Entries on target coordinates
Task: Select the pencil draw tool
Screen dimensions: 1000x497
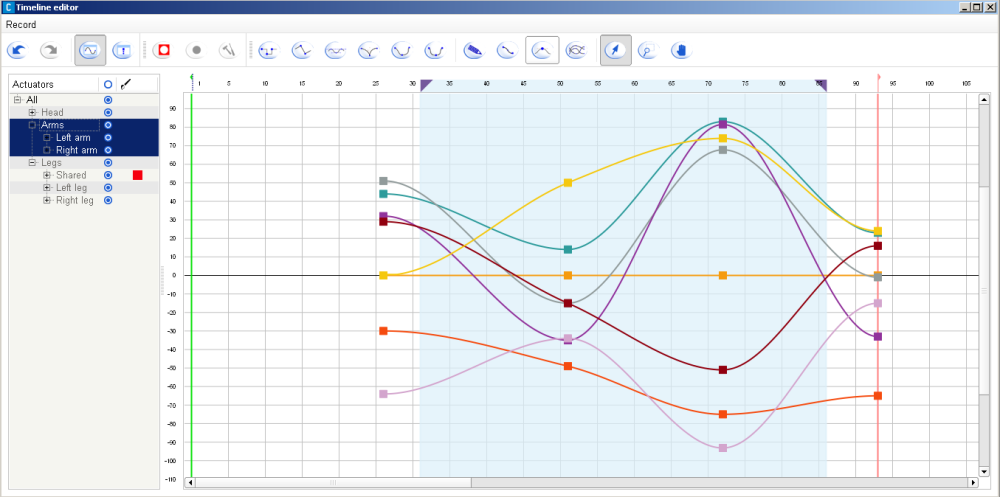Action: point(473,49)
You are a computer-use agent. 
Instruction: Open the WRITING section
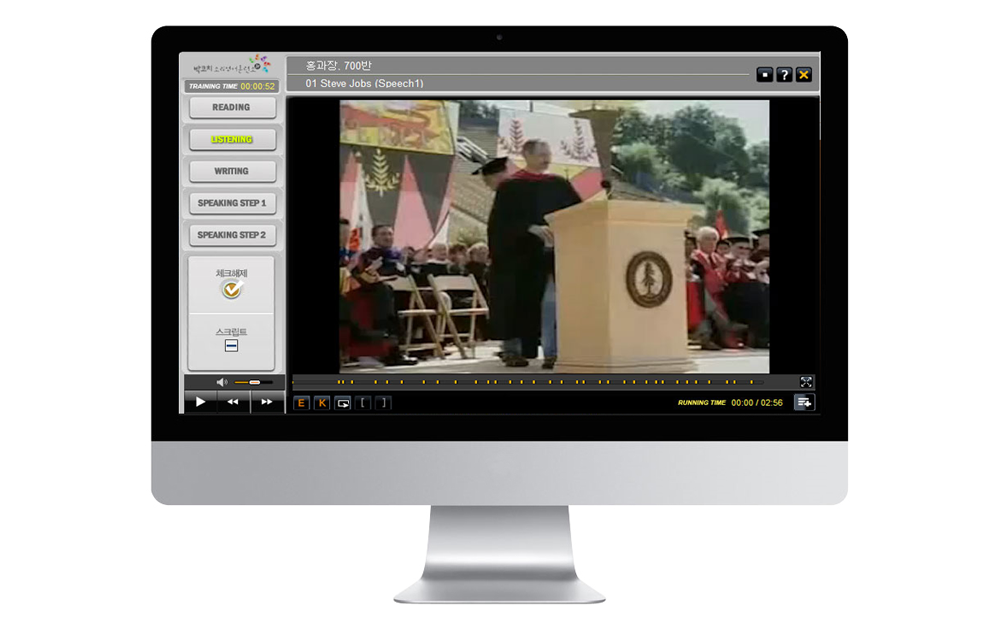click(231, 171)
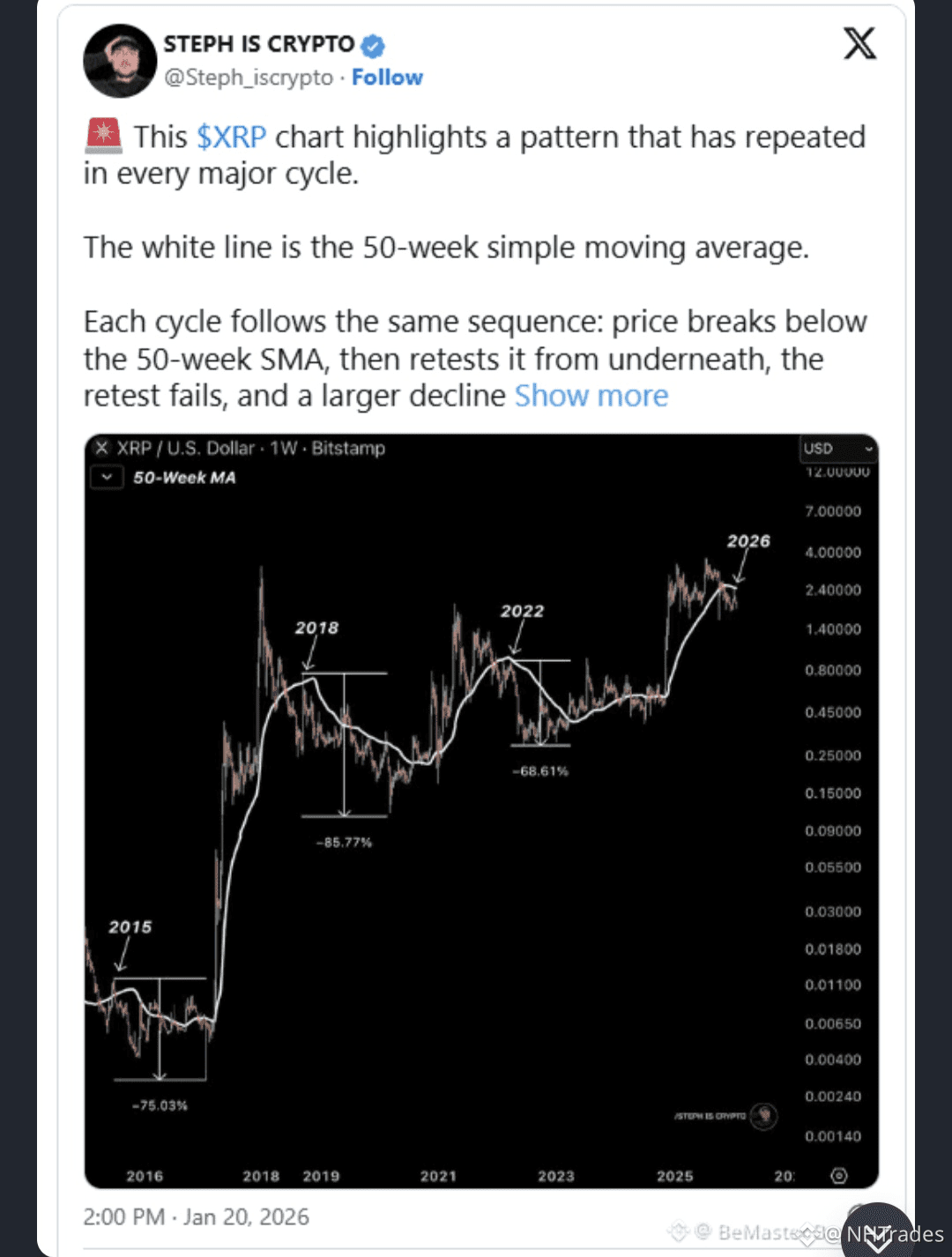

* WHAT IS ASKED: Convert the data above into a Markdown table with the columns "No." and "Line," one row per line with blank lines skipped. Leave the pictures out of your table.

* THE COMPLETED TASK:
| No. | Line |
|---|---|
| 1 | Task: Select the pencil draw tool |
| 2 | Screen dimensions: 1000x497 |
| 3 | Action: point(473,49) |
| 4 | You are a computer-use agent.  |
| 5 | Instruction: Open the WRITING section |
| 6 | click(231, 171) |